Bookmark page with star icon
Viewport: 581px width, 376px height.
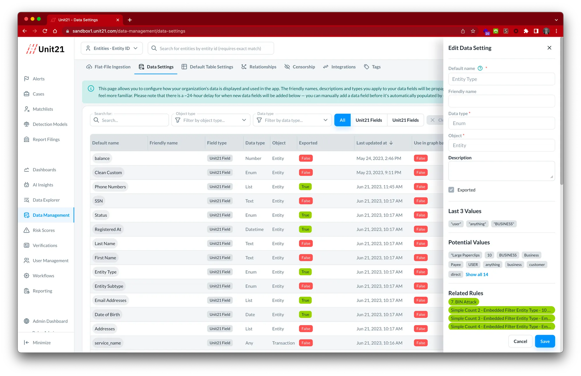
=-=-=-=-=
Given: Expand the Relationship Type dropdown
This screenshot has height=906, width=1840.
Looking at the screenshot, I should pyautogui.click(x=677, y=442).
=-=-=-=-=
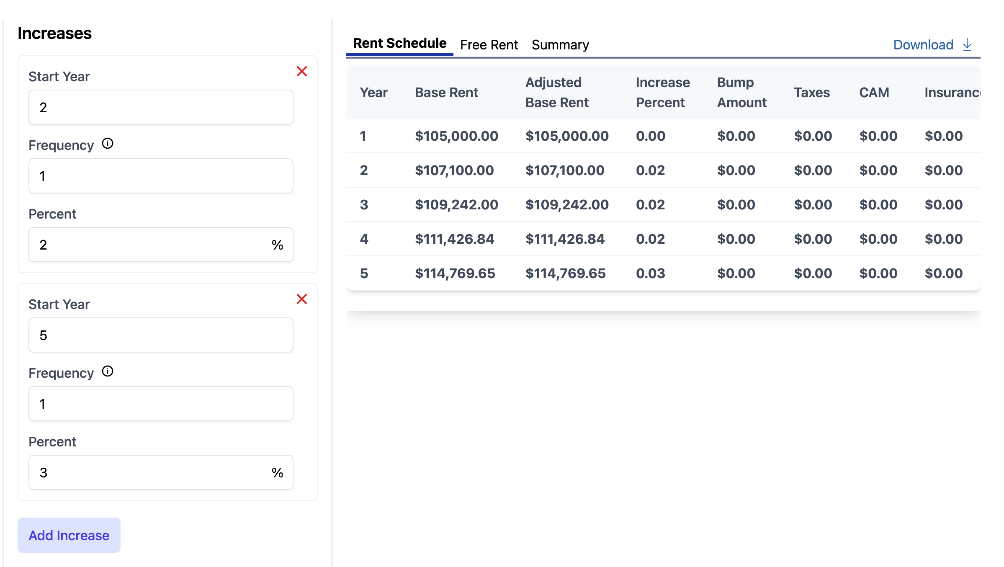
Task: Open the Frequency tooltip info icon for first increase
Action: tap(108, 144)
=-=-=-=-=
Your answer should be the lines above, from the line containing "Bookmark page with star icon" up to and including the line containing "Viewport: 581px width, 376px height.", reproduced exactly and with nothing else.

Bookmark page with star icon
Viewport: 581px width, 376px height.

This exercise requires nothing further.